Degli altri adattamenti in lizza tra le cinquine di quest’anno viene scavalcata anche Emma Dante con Le sorelle Macaluso (2020), ritorno alla macchina da presa per la drammaturga siciliana (dopo il lontano Via Castellana Bandiera nel 2013), tratto dall’omonima pièce teatrale da lei messa in scena nel 2014.

A bocca asciutta anche Lei mi parla ancora (2021) di Pupi Avati (dal memoir familiare di Giuseppe Sgarbi) in corsa per sceneggiatura non originale e protagonista maschile (Renato Pozzetto) insieme a Daniele Luchetti col suo Lacci (adattamento dal romanzo di Domenico Starnone), premiato con tre candidature ma nessuna statuetta: al talento maturo di Silvio Orlando (in corsa come miglior attore non protagonista) l’Accademia preferisce la prova di Fabrizio Bentivoglio ne L’incredibile storia dell’Isola delle Rose (2020), firmata Sydney Sibilia e prodotta da Groenlandia. Stessa sorte per Alba Rohrwacher, che cede il passo alla Loren nella cinquina di protagoniste femminili, così come Luchetti e Francesco Piccolo (candidati per la sceneggiatura non originale a quattro mani) fatti fuori da Marco Pettenello e Gianni Di Gregorio con Lontano lontano (2019).

Tra i favoritissimi, Hammamet di Gianni Amelio – parabola decadente di un Bettino Craxi sul “viale del tramonto” – primeggia solo nel reparto trucco (a dispetto delle sue 14 candidature), mentre Favolacce dei visionari gemelli D’Innocenzo – 13 nomination e un Orso d’Argento a Berlino – riesce ad aggiudicarsi un solo David, al montaggio.
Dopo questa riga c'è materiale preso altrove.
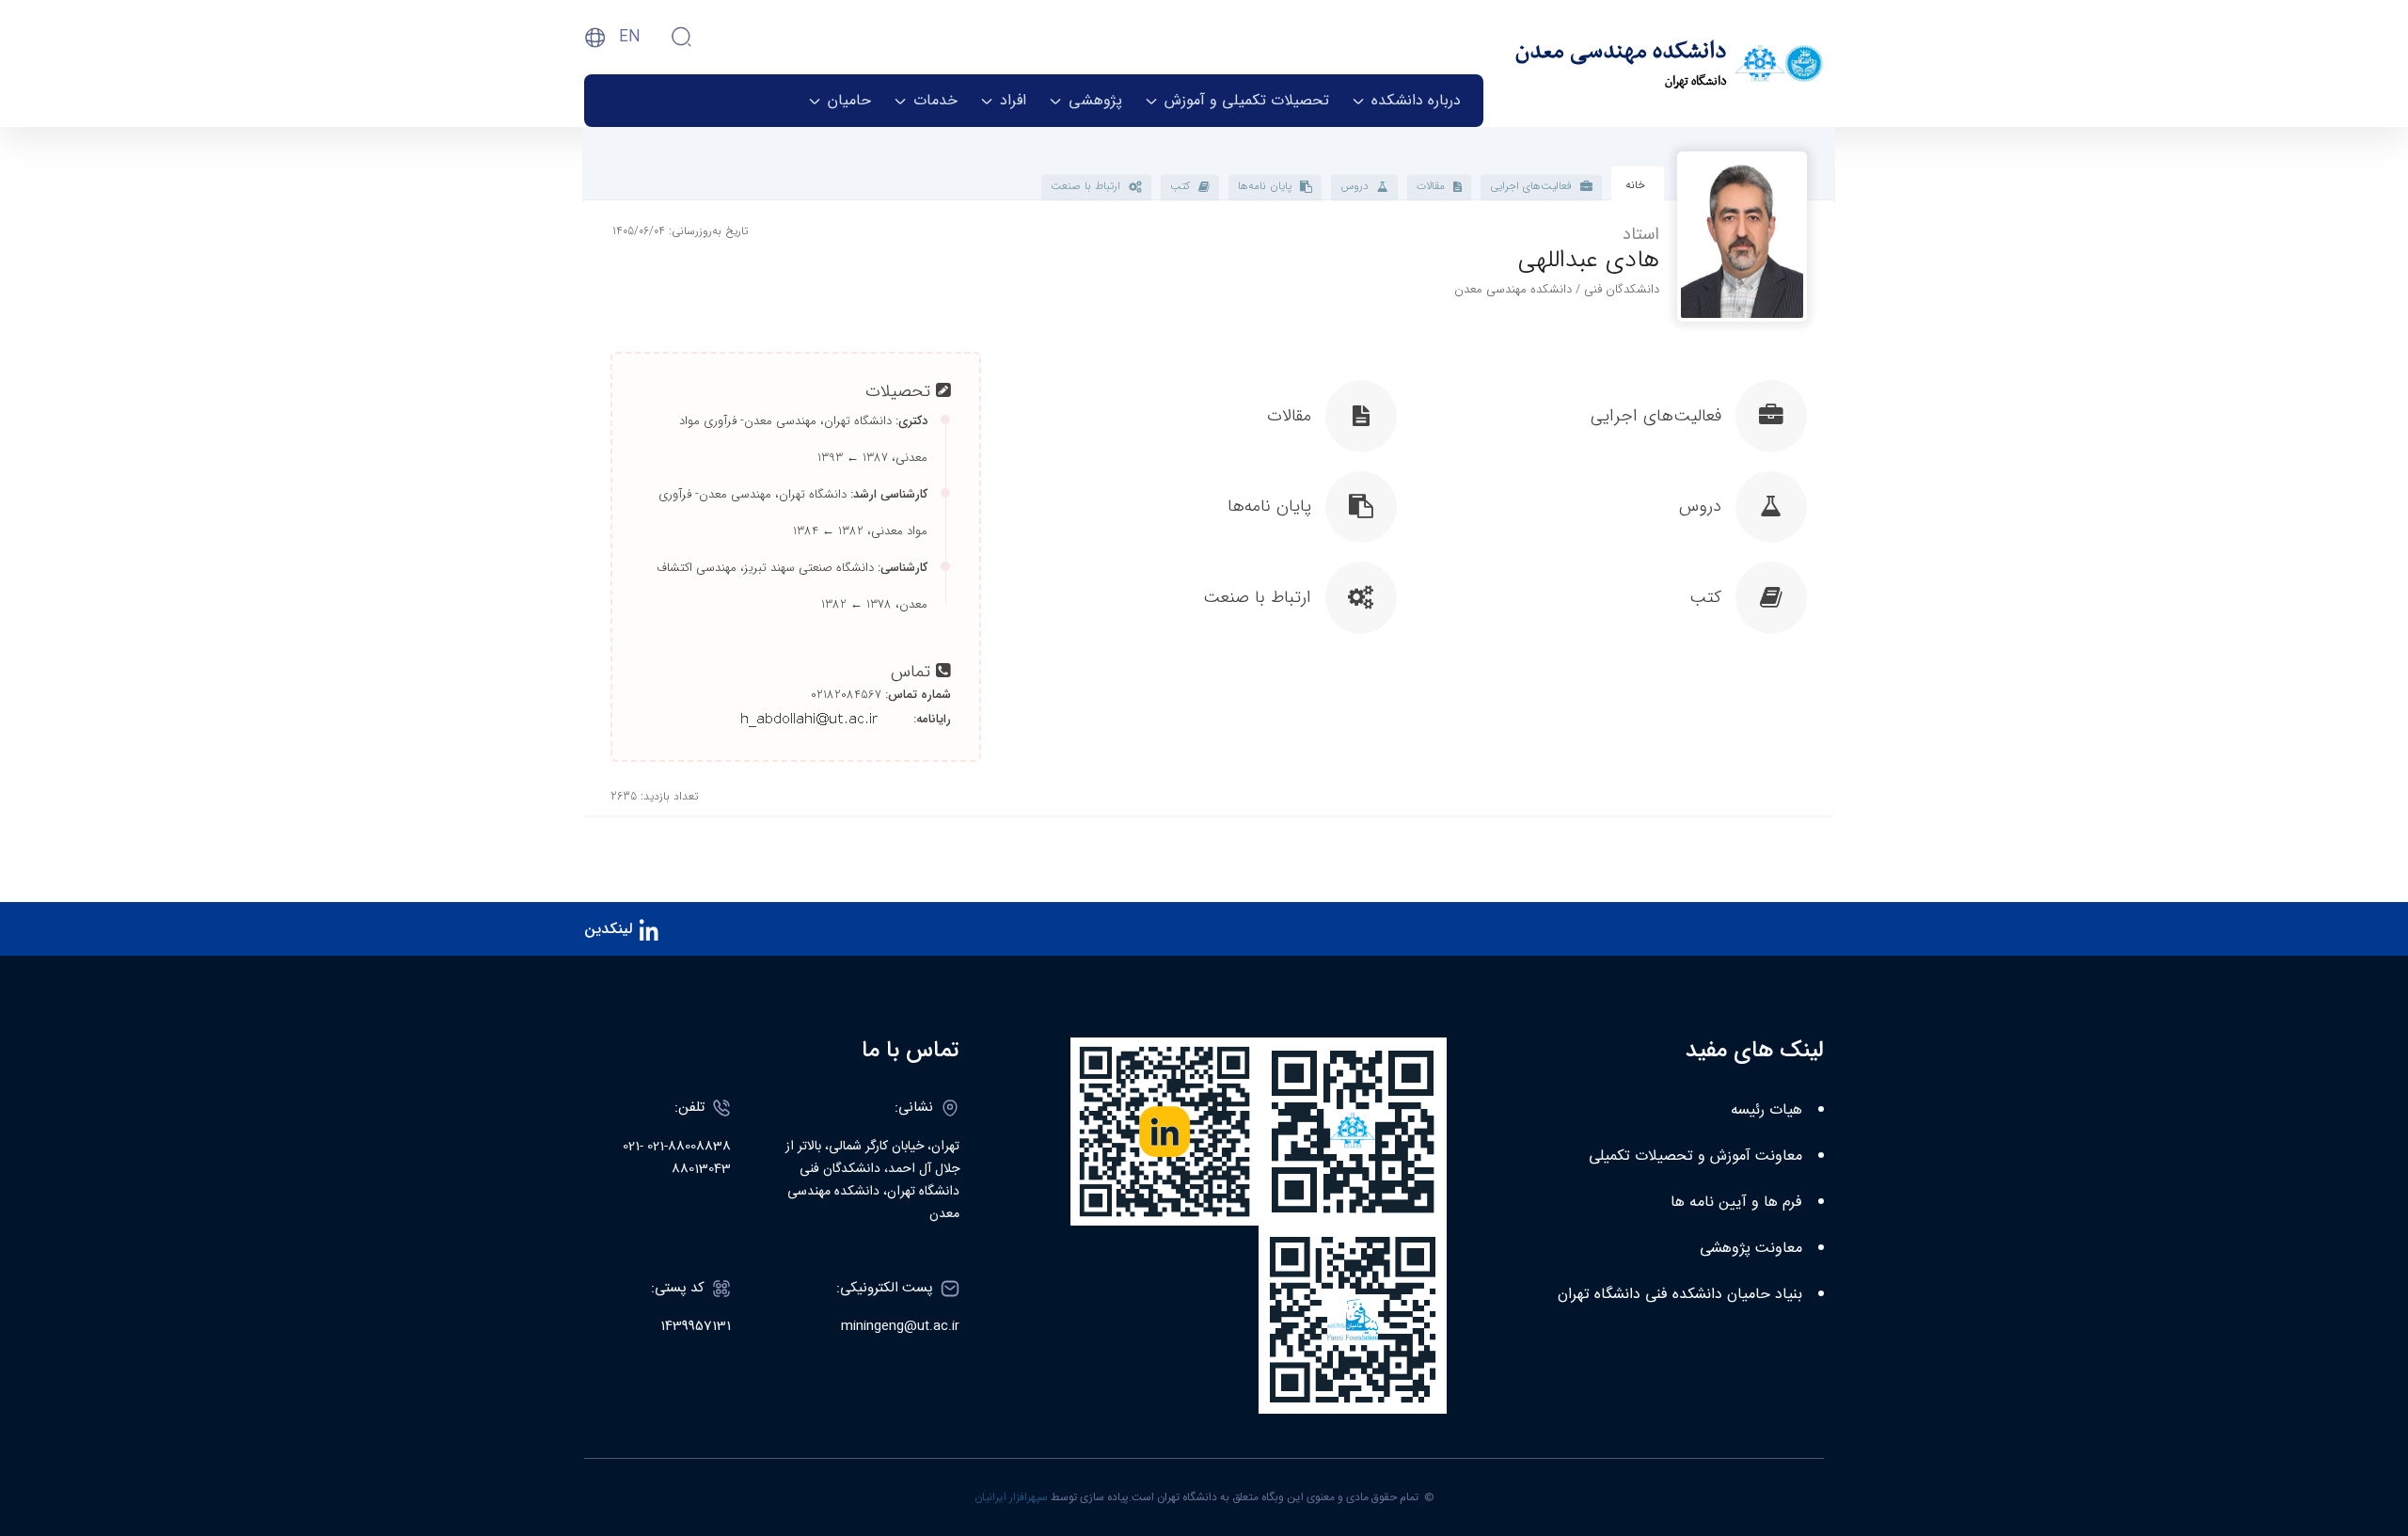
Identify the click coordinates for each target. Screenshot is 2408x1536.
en (630, 37)
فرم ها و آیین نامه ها (1736, 1202)
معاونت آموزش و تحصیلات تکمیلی (1695, 1156)
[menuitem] (1406, 100)
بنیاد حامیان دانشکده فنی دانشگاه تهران (1680, 1294)
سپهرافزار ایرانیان (1011, 1497)
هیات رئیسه (1766, 1110)
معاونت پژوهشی (1751, 1248)
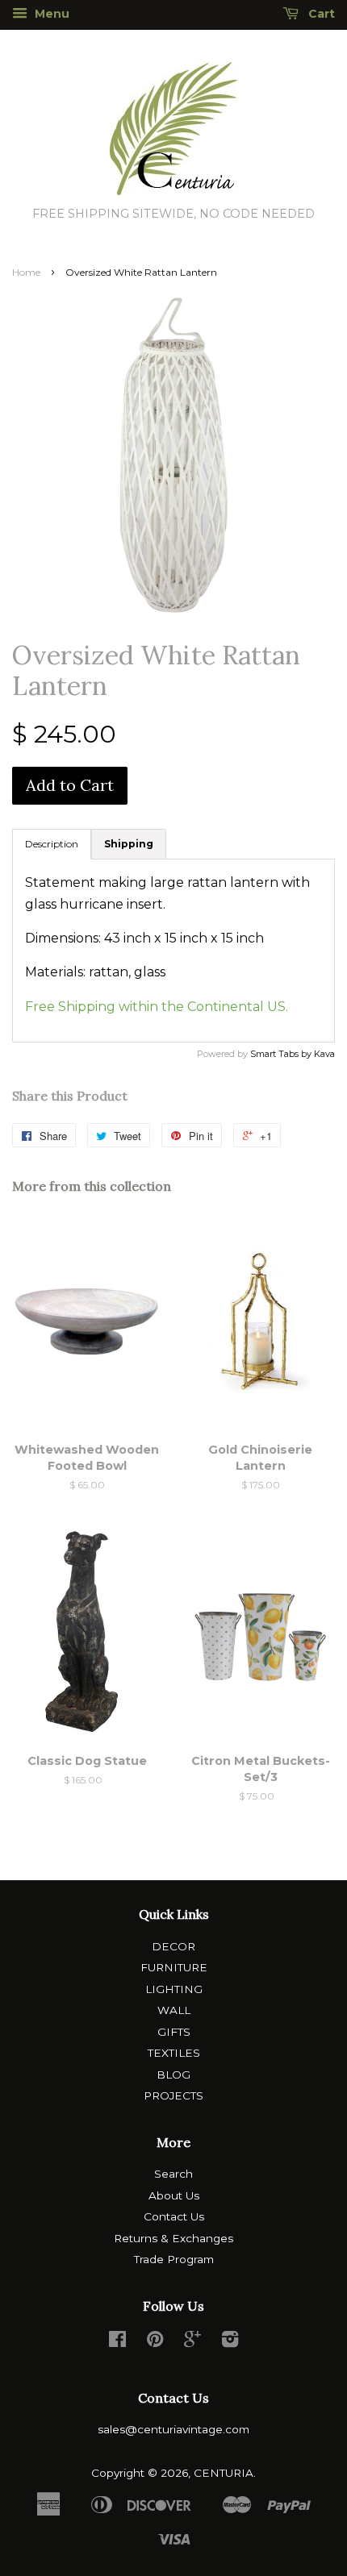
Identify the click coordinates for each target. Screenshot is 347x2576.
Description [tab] (51, 844)
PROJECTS (173, 2095)
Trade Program (174, 2259)
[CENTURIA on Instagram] (230, 2342)
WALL (173, 2010)
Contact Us (174, 2216)
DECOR (173, 1946)
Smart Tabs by (282, 1053)
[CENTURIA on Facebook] (117, 2342)
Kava (324, 1053)
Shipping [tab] (128, 844)
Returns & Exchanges (173, 2238)
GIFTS (173, 2031)
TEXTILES (174, 2052)
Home (26, 272)
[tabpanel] (173, 950)
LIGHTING (174, 1989)
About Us (173, 2195)
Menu (50, 13)
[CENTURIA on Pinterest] (155, 2342)
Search (173, 2173)
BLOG (173, 2074)
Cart (320, 13)
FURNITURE (173, 1967)
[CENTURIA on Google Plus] (192, 2342)
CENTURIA (223, 2472)
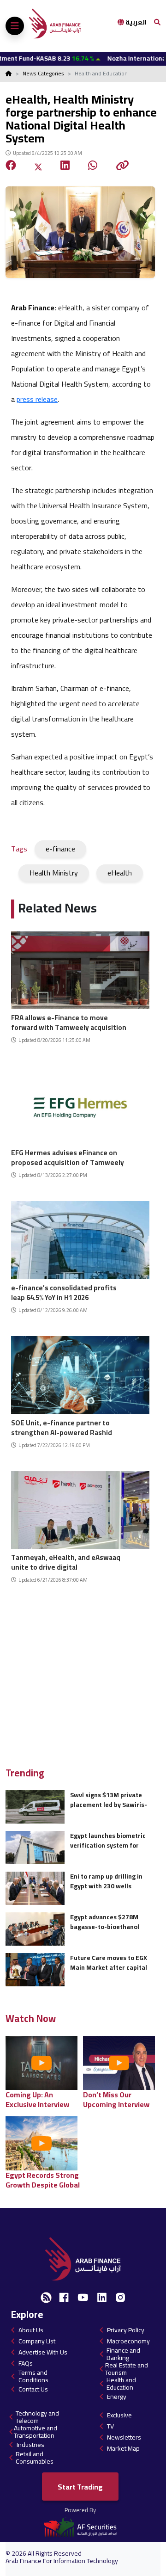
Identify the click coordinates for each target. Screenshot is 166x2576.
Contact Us (33, 2389)
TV (110, 2426)
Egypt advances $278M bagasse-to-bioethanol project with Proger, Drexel (110, 1921)
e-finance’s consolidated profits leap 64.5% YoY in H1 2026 (64, 1291)
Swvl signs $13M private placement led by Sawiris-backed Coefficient (108, 1799)
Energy (116, 2396)
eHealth (119, 873)
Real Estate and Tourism (126, 2368)
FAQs (25, 2363)
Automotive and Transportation (35, 2431)
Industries (30, 2444)
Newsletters (124, 2437)
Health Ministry (54, 873)
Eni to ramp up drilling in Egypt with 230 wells (106, 1881)
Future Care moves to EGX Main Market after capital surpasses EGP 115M (108, 1962)
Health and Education (121, 2383)
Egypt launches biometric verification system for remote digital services (108, 1840)
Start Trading (80, 2487)
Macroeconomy (128, 2341)
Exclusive (119, 2415)
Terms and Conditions (33, 2376)
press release (37, 399)
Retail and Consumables (34, 2457)
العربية (135, 22)
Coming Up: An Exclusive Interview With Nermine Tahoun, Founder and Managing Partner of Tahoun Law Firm (44, 2099)
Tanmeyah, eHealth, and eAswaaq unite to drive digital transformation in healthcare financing (65, 1561)
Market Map (123, 2448)
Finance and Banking (123, 2354)
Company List (36, 2341)
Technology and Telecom (37, 2417)
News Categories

Il premio al miglior documentario assegnato a Mi chiamo Francesco Totti di Alex Infascelli, poi, ha uno strano suono affiancato al nome di Cecilia Mangini. E già perché d’ora in poi il David che premierà i doc porterà il nome della grande documentarista appena scomparsa. Un bel riconoscimento anche se arrivato soltanto pustumo. E che, visto il premio andato al film su Totti, ci fa interrogare su quale idea di cinema del reale intenda promuovere l’Accademia del cinema italiano.